元の文章.
+===+

イギリスの大人気自動車番組「Top Gear」でおなじみのジェレミー・クラークソンが英「The Sunday Times」に寄稿した試乗レポートを日本語で紹介します。

今回紹介するのは、リンカーン・タウンカーのレビューです。


Town Car

現在、私は制作会社を経営しており、ビジネスマンらしい作法を身に付けなければならない。飛行機の荷物棚にぴったり収まる小型のスーツケースを持って移動したり、永遠にバッテリー切れになることのないノートパソコンを持ち歩いたり、栗色のポロシャツをジーンズにインして着たりするべきだろう。

会議やゴルフにおいては上等なデニムを穿いていると疎まれてしまうため、ビジネスマンはわざと不格好なジーンズを穿いている。間抜けで似合わないジーンズを穿くことこそ重要だ。

ビジネスマンは空港のラウンジのネット回線を使うこともない。そんなことをすれば自分用のネット回線を持っていないことが周りに知られてしまうし、セキュリティ状態の不十分な公衆回線を使っても問題ないようなしょうもない仕事をしているのだと周りから思われてしまう。

空港のラウンジでパソコンを使っているような人間はまだまだひよっこだ。後ろから髪を引っ張って懲らしめてやってもいいくらいだ。

ビジネスマンは機内では決して酒を飲まない。そんなことをしたら周りからアル中だと思われてしまう。それどころか、真のビジネスマンは一切酒など飲まない。それに、スプレッドシートを見ているだけで十分楽しめるので、わざわざ機内で映画を観ることもない。

ビジネスマンは機内ではパジャマで過ごし、シートベルトランプが消えた6秒後には眠りについている。機内で何かを食べるなど弱者のすることだ。機内でボーっとするなど、死人のすることだ。ちなみに、ビジネスマンは57歳で死ぬことを望んでいる。

シートベルトランプが点灯すると即座に立ち上がってスーツに着替える。続いてビジネスマンはノートパソコンを取り出す。このノートパソコンは6年間ずっと電源をつけっぱなしにしているのだが、バッテリーはまだ42%も残っている。あるいは、ノートパソコンを眺め直す必要すらない有能なビジネスマンなら、30分で終わる『ラリーのミッドライフ クライシス』を見て残りの時間を過ごす。

+===+

提供資料.

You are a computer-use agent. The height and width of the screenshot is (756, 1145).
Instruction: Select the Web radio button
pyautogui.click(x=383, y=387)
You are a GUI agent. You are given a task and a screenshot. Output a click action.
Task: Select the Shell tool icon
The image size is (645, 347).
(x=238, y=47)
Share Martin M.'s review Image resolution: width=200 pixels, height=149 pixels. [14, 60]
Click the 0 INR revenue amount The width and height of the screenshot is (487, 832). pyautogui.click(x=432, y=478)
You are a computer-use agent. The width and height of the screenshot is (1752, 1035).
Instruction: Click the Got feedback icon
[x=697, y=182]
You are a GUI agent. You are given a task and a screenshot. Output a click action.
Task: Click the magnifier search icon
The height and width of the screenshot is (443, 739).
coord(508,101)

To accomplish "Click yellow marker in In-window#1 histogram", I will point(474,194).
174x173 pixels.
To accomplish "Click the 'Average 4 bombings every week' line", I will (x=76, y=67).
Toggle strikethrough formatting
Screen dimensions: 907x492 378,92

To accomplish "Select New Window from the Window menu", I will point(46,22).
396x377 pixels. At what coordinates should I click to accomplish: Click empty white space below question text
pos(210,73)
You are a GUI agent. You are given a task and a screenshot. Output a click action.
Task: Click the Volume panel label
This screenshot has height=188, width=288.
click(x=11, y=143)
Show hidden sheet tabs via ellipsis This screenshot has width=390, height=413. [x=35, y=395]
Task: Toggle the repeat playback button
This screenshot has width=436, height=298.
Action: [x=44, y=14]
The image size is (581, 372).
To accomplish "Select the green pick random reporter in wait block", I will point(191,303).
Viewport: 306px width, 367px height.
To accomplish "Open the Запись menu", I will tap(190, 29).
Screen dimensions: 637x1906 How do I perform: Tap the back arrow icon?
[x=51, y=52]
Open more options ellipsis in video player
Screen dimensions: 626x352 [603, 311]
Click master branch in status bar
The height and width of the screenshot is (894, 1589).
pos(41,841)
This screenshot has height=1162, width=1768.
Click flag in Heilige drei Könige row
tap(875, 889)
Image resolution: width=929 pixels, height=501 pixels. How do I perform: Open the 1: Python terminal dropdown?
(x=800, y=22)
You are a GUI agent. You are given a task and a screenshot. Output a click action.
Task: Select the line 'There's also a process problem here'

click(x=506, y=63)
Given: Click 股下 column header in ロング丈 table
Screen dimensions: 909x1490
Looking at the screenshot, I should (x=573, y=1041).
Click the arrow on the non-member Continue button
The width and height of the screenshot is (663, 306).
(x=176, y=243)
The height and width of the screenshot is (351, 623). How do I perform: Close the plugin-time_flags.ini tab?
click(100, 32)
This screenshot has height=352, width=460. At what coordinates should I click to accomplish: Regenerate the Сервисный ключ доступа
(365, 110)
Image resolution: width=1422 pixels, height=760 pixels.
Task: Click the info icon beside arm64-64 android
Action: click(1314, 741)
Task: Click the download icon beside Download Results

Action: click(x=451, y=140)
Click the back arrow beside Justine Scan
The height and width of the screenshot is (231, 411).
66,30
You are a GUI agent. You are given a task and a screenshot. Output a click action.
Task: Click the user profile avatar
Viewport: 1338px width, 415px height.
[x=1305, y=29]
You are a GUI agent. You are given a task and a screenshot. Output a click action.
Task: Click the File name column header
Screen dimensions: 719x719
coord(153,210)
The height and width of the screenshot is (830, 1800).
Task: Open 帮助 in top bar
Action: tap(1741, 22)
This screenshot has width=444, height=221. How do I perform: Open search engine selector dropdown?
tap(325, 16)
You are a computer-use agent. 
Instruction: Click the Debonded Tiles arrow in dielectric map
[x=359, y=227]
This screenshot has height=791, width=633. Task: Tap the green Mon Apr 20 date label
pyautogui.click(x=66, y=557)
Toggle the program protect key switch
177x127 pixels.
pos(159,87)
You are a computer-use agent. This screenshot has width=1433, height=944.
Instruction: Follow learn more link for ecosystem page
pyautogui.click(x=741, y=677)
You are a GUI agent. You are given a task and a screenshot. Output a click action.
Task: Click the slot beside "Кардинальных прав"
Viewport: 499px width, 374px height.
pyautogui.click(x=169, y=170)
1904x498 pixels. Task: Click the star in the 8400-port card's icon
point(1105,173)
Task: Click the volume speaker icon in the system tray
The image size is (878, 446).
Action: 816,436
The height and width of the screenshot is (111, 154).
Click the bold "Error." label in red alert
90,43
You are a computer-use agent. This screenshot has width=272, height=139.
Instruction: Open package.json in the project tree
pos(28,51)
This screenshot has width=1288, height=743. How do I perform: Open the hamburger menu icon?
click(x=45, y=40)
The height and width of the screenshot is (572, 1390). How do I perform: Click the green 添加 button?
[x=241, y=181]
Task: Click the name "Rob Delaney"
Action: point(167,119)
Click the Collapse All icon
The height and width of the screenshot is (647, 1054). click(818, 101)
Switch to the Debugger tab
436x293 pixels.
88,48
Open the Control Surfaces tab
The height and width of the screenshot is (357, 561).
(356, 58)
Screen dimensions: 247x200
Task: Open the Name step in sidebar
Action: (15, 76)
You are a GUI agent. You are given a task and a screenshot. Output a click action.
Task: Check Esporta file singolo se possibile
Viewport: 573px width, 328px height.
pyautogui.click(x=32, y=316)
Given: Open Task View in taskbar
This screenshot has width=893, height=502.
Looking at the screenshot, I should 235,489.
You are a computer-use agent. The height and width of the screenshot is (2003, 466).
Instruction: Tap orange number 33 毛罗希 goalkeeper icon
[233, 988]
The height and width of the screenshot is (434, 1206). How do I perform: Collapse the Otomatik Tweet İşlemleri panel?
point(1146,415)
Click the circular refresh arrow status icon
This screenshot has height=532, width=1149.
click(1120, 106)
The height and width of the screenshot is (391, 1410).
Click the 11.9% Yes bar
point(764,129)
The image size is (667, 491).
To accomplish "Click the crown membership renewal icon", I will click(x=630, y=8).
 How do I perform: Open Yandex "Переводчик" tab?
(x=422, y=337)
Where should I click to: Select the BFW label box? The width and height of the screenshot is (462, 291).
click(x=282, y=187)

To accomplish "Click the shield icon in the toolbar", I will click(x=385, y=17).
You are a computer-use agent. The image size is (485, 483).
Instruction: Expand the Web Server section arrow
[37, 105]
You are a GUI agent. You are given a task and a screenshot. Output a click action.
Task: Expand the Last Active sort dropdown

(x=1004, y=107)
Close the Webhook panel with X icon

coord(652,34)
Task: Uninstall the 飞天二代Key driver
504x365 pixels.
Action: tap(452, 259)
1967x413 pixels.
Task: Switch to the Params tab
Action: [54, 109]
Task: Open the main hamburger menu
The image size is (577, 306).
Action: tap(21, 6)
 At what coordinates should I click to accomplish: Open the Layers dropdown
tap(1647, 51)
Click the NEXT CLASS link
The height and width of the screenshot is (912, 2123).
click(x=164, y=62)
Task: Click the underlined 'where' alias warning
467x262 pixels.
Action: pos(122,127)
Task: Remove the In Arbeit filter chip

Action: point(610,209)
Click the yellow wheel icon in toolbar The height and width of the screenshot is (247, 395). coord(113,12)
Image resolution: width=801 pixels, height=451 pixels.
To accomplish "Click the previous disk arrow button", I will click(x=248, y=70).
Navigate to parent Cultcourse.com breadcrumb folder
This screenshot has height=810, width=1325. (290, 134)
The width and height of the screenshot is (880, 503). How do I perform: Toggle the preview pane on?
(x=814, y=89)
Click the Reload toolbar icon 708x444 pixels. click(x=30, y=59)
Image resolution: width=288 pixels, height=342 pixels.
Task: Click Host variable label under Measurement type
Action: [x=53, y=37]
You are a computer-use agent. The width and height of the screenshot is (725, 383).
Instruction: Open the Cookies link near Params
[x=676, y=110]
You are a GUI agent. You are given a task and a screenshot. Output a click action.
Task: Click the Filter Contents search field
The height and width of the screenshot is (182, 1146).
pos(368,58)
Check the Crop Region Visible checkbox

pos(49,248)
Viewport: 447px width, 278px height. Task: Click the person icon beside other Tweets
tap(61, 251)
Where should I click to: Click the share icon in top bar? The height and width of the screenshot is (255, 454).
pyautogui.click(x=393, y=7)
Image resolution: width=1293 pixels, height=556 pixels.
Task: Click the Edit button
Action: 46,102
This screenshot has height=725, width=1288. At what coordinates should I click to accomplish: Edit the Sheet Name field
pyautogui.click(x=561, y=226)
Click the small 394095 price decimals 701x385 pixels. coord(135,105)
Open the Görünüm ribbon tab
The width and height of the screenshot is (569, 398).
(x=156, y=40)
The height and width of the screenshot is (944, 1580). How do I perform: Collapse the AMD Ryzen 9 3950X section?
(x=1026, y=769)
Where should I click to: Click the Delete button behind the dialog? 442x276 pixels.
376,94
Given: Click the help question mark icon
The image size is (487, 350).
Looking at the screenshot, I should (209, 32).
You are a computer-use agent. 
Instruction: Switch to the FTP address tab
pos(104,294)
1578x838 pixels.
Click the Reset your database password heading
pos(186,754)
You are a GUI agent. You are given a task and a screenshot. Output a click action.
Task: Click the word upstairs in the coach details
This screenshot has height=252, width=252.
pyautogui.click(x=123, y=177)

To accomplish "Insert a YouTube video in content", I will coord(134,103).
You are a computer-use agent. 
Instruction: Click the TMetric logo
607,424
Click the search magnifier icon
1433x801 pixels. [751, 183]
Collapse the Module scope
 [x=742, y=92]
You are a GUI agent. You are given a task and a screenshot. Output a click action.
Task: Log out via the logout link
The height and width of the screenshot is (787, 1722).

+===+

課題の条件.
1. 元の文章によると、ビジネスマンが空港のラウンジのネット回線を使わないのはなぜですか。1～3文で説明してください。
2. 元の文章で、6年間ずっと電源をつけっぱなしにしているノートパソコンには、バッテリーがどれだけ残っていますか。
記録は、元の文章とは別のところから集めたものです。

課題ごとの答え.
1. 使うと、自分用のネット回線を持っていないことが周りに知られてしまうからです。また、セキュリティの不十分な公衆回線を使っても問題ないような、しょうもない仕事をしていると思われてしまうからです。

2. 42%残っています。